The Gao brothers attempt to transcend image
China’s political structure defies easy characterization. Termed variously socialist, communist and authoritarian, its metastatic brand of party-controlled capitalism challenges the Western equation of liberty with unfettered markets. Consider also that the brothers Gao Qiang and Gao Zhen lost their father in 1968 to a political party that labeled him a dissident. The People’s Republic of China reported to the family that he had died by his own hand one week after his internment in a re-education camp.
So politics are tragically personal to the Gao brothers, and if their art favors bluntness instead of a nuanced description of China’s political hybridization, it’s because they’re more interested in the party’s relationship with the individual — and by party, we’re talking about the People’s Republic of China and also that right for which, according to Michael “Mike D” Diamond, Adam “MCA” Yauch, and Adam “Ad-Rock” Horovitz, you gotta fight.
Here’s a 1995 photograph titled “Mass in Tiananmen Square,” depicting a youthful Gao Zhen, the very archetype of a rock-and-roll hero — longhaired, unshaven, a knee-length nylon duster flapping in the breeze. His smile is beatific. Zhen is flanked on both sides by passing law officers, his body positioned to perfectly eclipse the epic portrait of Mao that gazes down at the masses in a public space that still represents the totalitarian face of China.
Mao and his weird haircut are, to the Chinese people, a visual distillation and embodiment of the Communist Party of China — a logo, basically, like Sonny the Cuckoo or the Michelin Man. His absence from the photo only emphasizes the powerful gravity that he exerts on the Gao brothers’ work, his face an image that they exploit repeatedly. In “Mass in Tiananmen Square,” Zhen represents a generation that never experienced the 1949 triumph of the CPC and knew only its repression.
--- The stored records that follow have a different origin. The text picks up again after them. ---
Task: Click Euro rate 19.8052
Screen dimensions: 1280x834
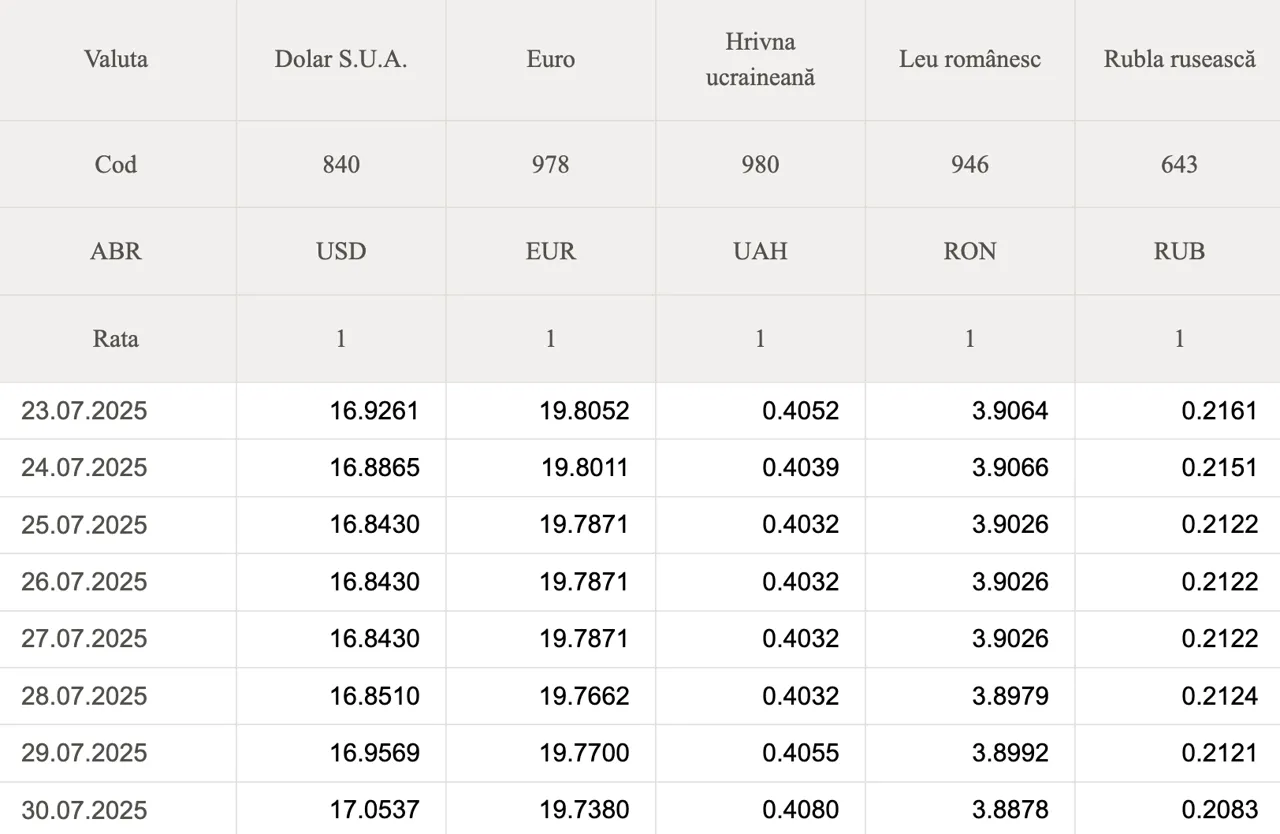Action: click(585, 411)
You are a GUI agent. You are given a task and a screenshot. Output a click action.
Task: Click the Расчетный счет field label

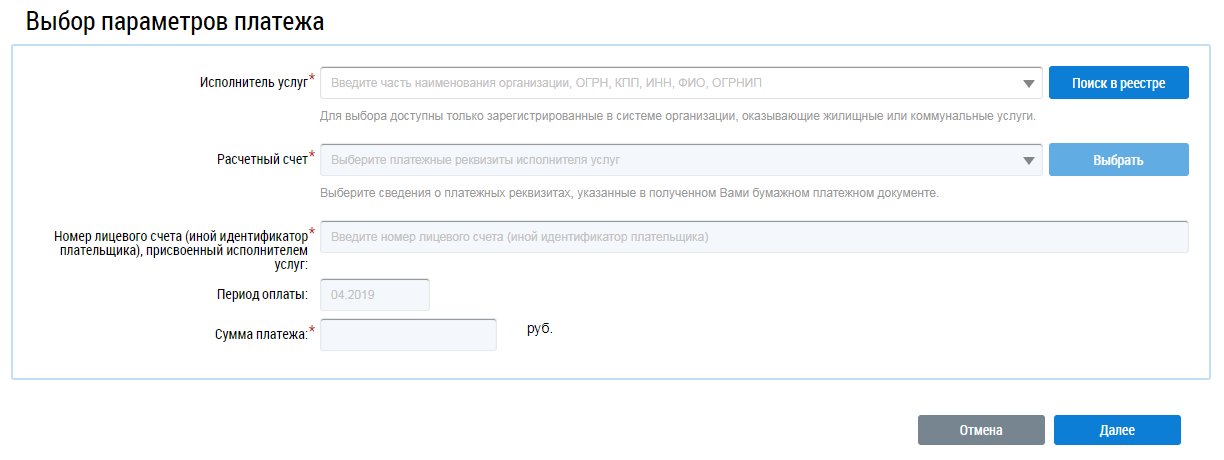pos(262,160)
The rigid lines of the police uniforms accentuate the Western channels of rebellion encoded in Zhen’s clothing and in his confrontational insouciance.
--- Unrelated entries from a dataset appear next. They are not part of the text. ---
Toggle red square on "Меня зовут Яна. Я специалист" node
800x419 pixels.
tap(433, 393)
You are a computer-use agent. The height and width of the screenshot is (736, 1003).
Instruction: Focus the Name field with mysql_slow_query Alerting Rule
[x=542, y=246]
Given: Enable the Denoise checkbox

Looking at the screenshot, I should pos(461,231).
Speaking of that weird Mao haircut, the Gao brothers use it to address the political continuities and enforced uniformity of the CPC with a quartet of the monumental oil portraits produced for the exhibit. “Standard Hairstyle” depicts successive Chinese leaders Mao Zedong, Deng Xiaoping, Jiang Zemin and Hu Jintao, all sporting that same deeply unsexy coiffure. Offsetting any easy, superficial observation is the series’ daunting scale and the meticulousness with which the Gaos reproduce the effect of the rotogravure dots familiar from photographs in newspapers.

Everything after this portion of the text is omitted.